**ESTRATTO DELLA PAGINA:**
——

Il corpo, secondo Maurice Merleau-Ponty, non è un oggetto tra gli altri. È, piuttosto, un “insieme di significazioni vissute che va verso il suo equilibrio”. Con questa formula, contenuta nella Phénoménologie de la perception (1945), il filosofo francese rompe con la tradizionale separazione cartesiana tra corpo e mente, sostenendo che la percezione e la corporeità sono la condizione originaria di ogni forma di conoscenza.
Nel recuperare l’eredità husserliana del Leib — il corpo vissuto, personale, contrapposto al Körper, oggetto fisico della conoscenza scientifica — Merleau-Ponty fonda una prospettiva in cui il corpo non è un semplice dato biologico, ma un vero e proprio strumento di accesso al mondo. Non si tratta solo di superare il dualismo, ma di ribaltarlo: la conoscenza non nasce da una mente astratta che osserva un mondo esterno, ma da un corpo situato, coinvolto, agente.
Simona Stano evidenzia come questa impostazione abbia conseguenze decisive per la teoria semiotica. Il corpo non è soltanto significato, ma anche soggetto interpretante. È al tempo stesso forma organizzatrice e sostanza, oggetto e soggetto della significazione. In questa duplice condizione si colloca la sua funzione semiotica: il corpo partecipa attivamente ai processi di costruzione del senso — del mondo, degli altri, di se stesso.

——

**INFORMAZIONI ESTRATTE:**
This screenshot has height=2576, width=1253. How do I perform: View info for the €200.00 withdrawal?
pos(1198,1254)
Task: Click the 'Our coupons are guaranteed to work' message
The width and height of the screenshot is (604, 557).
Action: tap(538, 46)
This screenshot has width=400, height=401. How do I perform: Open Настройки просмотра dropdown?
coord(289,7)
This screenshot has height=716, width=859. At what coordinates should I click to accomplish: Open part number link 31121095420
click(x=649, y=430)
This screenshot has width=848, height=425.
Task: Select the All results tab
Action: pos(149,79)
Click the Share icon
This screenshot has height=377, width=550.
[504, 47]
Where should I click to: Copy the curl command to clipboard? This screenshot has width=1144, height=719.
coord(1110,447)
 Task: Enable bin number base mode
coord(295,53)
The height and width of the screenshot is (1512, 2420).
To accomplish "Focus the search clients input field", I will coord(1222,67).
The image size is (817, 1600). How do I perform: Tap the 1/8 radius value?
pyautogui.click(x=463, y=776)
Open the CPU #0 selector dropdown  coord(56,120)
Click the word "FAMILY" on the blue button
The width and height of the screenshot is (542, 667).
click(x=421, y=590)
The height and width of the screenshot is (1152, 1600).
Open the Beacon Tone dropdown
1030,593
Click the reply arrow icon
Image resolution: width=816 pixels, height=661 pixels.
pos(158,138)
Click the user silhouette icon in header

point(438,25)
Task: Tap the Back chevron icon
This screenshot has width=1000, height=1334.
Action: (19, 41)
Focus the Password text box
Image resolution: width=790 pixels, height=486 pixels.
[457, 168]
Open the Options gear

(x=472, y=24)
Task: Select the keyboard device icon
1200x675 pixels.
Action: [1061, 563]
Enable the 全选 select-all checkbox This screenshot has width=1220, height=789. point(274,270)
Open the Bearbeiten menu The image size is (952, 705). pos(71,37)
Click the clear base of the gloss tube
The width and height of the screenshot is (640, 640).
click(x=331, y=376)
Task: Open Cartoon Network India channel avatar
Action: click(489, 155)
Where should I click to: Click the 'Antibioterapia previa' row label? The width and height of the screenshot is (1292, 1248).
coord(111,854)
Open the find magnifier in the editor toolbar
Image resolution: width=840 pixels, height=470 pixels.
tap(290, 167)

——

**COMPITI ED ESERCIZI:**
- a) Rispondi alle domande sul brano su Merleau-Ponty e il corpo:
(i) In quale opera, e di quale anno, si trova la formula "insieme di significazioni vissute che va verso il suo equilibrio"?
(ii) Che cosa indica il termine Körper, contrapposto al Leib?
(iii) Del senso di che cosa il corpo partecipa attivamente alla costruzione?
- b) Fornisci il seguito del brano su Merleau-Ponty e il corpo, a partire dalla frase che lo chiude.
L'elenco è materiale a parte, distinto dal brano su Merleau-Ponty e il corpo.

**RISPOSTE PER COMPITO:**
- a)
(i) Nella Phénoménologie de la perception, del 1945.
(ii) L'oggetto fisico della conoscenza scientifica.
(iii) Del mondo, degli altri e di se stesso.

- b)
Questa centralità apre un campo d’indagine vasto e fertile. La studiosa richiama, ad esempio, il problema della relazione tra sensorialità e cognizione, le pratiche culturali di scrittura del corpo, le rappresentazioni collettive e i codici che (re)semantizzano la corporeità. Il corpo non è quindi solo un punto d’ingresso nella semiosi, ma una vera soglia tra il sensibile e l’intelligibile, il biologico e il culturale, l’individuale e il collettivo.
Senza ambire a una trattazione esaustiva, Stano si propone di riflettere sulle potenzialità e i limiti della semiotica in relazione alla corporeità. In che misura, e con quali strumenti, la scienza dei processi di significazione può rendere conto del corpo? E come descrivere quei luoghi in cui il corpo si manifesta come un testo da leggere, interpretare, trasformare?
Alla luce di queste domande, l’approccio fenomenologico appare non solo compatibile, ma strutturalmente affine alla prospettiva semiotica. Entrambe le discipline assumono la soggettività corporea non come oggetto da spiegare, ma come condizione di possibilità del senso.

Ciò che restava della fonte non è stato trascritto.